Let me see if I understand this.   That since I'm already a minorty, I can feel that I've reached my noncoformity limit and therefore need to toe the line?

What the alienation I've felt as a gamer and the alienation I've felt as a gay man are two different feelings.   I don't think emotions can really be added together like that.   I hate stupid drivers,  I hate brussel sprouts, and I hate scratches on my new car.  This doesn't mean I go throughout my day seething with hatred.   

I guess then I'm comfortable with both my status as a gaymer.

BeholderBurger, you might also want to check out:

The gaymer mailing list on yahoo:
http://groups.yahoo.com/group/gaymers

And for another minority gay comic book fans:
http://forums.delphiforums.com/gaycomics/start

Anything else you need?


----------



## MythicJustice (Aug 7, 2002)

BeholderBurger said:
			
		

> *Cool,
> 
> All I wanna know is what I said earlier. Do you feel the need to abide by  a set of core values and "life-pathways" that reflect an attempt to conform for more acceptance by the wider community ,you know, as if your only allowed so much non conformity and you have to make up for it in other ways. Or do you feel really liberated to actually do anything you want. Im not concerned with your actual choices, rather I am concerned with whether you feel pressure to do it.
> 
> Thanks *




I think you might be thinking too generally. I don't believe any gay person could answer your question just one way or the other. I know I can't. 

I really don't think about my life in terms of conforming or non-conforming behavior nor do I feel a need to conform or feel liberated by my sexual non-conformity, whatever that may mean.

Personally, I feel pressured in the same areas my co-workers and friends are. I work hard so I don't get fired for instance. 
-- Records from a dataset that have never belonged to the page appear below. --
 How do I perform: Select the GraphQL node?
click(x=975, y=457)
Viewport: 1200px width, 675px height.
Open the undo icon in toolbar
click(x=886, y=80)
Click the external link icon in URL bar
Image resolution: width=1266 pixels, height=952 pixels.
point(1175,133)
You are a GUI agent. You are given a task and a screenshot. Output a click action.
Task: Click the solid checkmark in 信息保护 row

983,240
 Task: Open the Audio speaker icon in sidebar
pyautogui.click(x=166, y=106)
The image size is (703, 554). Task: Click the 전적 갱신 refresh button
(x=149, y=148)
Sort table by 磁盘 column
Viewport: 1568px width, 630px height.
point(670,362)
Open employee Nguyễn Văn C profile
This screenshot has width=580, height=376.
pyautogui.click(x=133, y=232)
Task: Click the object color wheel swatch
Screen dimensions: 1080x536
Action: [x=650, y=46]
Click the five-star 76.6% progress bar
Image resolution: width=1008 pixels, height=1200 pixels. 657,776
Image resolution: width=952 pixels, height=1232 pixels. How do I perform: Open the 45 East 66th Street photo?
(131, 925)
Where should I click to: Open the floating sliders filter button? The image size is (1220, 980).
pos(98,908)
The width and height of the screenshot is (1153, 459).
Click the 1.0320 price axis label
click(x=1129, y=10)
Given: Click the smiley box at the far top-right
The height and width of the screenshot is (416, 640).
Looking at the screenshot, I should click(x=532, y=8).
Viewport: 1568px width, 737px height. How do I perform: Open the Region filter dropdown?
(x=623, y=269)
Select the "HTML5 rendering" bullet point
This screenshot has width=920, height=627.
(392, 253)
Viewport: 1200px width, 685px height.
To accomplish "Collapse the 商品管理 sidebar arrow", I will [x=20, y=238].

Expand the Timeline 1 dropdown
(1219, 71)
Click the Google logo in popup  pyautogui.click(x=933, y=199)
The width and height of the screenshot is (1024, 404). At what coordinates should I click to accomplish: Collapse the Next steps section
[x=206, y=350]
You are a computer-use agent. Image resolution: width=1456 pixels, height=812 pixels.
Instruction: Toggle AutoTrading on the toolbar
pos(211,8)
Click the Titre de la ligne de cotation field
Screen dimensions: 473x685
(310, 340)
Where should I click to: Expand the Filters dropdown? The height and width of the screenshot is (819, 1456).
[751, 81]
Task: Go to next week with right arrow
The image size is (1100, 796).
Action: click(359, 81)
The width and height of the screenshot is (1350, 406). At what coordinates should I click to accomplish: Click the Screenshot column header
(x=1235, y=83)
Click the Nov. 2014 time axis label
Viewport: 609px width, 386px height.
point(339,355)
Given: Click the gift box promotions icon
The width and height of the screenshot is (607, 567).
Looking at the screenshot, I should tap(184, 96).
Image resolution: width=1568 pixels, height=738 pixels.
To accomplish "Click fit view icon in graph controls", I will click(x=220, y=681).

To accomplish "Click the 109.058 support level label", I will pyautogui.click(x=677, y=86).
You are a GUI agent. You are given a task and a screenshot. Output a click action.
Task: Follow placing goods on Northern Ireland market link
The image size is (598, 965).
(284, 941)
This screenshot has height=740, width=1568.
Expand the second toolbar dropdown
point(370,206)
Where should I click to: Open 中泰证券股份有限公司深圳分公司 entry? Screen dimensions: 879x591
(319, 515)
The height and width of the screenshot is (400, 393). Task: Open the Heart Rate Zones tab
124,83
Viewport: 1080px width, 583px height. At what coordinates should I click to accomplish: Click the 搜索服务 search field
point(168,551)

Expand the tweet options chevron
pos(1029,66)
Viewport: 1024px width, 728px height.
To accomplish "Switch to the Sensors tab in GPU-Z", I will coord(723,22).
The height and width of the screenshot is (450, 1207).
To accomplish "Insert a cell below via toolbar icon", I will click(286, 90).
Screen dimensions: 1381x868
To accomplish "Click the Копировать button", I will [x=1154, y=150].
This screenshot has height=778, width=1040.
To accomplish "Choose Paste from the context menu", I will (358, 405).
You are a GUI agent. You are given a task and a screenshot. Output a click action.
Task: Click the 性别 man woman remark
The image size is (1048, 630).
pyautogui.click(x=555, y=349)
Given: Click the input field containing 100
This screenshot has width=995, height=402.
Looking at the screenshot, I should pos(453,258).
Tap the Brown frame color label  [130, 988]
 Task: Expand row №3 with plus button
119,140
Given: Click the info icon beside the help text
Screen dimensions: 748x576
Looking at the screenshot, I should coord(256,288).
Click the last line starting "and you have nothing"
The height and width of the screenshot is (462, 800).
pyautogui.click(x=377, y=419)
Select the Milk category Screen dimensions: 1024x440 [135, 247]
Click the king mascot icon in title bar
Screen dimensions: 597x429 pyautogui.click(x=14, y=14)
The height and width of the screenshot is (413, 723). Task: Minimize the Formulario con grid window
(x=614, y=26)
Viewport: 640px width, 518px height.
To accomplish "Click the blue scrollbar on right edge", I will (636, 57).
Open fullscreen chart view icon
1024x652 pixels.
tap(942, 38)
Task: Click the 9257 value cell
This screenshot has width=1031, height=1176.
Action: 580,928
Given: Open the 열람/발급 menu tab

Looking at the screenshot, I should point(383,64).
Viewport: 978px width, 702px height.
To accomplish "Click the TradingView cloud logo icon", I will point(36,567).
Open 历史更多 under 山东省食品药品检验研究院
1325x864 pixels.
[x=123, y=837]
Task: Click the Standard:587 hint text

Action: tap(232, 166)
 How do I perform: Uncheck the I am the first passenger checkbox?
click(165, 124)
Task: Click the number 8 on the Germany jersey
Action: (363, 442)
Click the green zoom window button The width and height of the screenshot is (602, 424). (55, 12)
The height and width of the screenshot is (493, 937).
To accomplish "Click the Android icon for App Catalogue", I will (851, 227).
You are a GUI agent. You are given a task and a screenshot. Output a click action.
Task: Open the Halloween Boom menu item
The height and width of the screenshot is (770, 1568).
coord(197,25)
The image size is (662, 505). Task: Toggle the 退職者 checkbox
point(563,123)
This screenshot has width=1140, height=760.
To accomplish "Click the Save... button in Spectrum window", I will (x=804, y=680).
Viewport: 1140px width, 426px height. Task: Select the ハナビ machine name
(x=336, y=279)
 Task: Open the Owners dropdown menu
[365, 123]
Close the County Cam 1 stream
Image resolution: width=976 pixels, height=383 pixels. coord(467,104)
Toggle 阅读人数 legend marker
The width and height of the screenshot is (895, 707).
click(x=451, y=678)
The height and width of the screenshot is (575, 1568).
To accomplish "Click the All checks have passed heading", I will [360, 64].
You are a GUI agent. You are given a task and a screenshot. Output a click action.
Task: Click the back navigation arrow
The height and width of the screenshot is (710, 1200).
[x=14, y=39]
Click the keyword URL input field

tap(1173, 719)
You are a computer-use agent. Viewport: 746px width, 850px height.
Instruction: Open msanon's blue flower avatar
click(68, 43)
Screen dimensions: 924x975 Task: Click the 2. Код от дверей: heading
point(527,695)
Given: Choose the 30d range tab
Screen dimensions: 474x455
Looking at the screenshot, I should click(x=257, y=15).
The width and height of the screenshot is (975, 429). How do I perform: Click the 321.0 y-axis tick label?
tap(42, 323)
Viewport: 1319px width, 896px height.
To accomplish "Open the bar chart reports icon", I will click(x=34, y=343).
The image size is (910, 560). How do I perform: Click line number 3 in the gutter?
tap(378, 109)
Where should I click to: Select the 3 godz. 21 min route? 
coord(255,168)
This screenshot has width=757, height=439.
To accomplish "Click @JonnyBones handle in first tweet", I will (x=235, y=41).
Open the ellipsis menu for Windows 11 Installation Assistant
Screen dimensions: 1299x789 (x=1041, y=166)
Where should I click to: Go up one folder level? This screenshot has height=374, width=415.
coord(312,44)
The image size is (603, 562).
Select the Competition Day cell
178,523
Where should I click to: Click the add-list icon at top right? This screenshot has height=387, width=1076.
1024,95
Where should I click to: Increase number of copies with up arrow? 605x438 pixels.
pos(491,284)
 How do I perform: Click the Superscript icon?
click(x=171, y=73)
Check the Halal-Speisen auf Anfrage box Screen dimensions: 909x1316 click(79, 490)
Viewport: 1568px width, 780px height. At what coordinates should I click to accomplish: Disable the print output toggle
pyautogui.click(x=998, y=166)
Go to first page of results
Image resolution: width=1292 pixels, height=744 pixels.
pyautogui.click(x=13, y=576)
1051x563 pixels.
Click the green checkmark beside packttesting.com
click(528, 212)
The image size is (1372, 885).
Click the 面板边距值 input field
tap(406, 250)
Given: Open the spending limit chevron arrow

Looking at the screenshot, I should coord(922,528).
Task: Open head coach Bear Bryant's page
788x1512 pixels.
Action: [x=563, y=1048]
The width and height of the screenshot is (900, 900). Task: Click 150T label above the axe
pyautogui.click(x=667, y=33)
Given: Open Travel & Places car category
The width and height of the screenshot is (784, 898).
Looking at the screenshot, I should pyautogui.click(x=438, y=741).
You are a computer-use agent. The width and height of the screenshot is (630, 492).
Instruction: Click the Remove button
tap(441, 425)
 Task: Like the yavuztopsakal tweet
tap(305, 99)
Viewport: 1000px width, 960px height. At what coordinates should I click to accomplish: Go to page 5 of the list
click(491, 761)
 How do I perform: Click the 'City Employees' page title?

I believe your question may be based on some preconceptions about Gay, Lesbian, Bi-sexual, and Transgenderal people that just isn't true.

Chad Justice


----------



## Tristissima (Aug 7, 2002)

Well, I'm queer, pagan, and utter gaming geek and completely, entirely, fantastically, obviously, blatantly, and annoyingly (to some ) out of all three closets (bedroom, broom, and gaming-book) to absolutely anyone and everyone (except my family :-( but that has nothing to do with this).  Everyone seems to be pretty accepting.  In fact, I've gotten more flack from the campus LGB (they say the Catholic university won't let them put transgendered in their name) group than I have my gamers.  Evidently, some of them don't believe I'm gay (well, I'm queer, not gay, but you get the idea).  But agian, I digress.  As for the point of the question, I (obviously) have never felt any need to conform.  Pressure, oh hell yeah, but never an internalized need.

On a side point, I have actually been creating for some months now (a littl off and on) a fantasy D&D world inspired in certain ways by both Lovecraft and elements of queer theory.  They seem to be a very good fit, actually.  Yet another digression.

On a second side point, why can't all these gaymer pagans live in California dammit!  Ya'll live either in Georgia, Massachusetts, Missouri, or Australia.  Or so it seems to me.  Consider this an open call for Californian gaymer pagans to let me know you exist!  But now I have digressed much too much and will therefore stop typing.


----------



## hong (Aug 7, 2002)

Tristissima said:
			
		

> * (they say the Catholic university won't let them put transgendered in their name) *




Transgenders: more than meets the eye!


Hong "sorry, it's late" Ooi


----------



## Mistwell (Aug 7, 2002)

While I do not roleplay with this group, I do play board games (Settlers, Cheap Ass, Robo Raley, Wizwar, pretty much anything) with quite an odd group.  It is composed of two bisexual polyamorous folks, sometimes their current lover, a transsexual lesbian, and myself. I'm the only straight person in the group, unless my girlfriend joins in as well for a game.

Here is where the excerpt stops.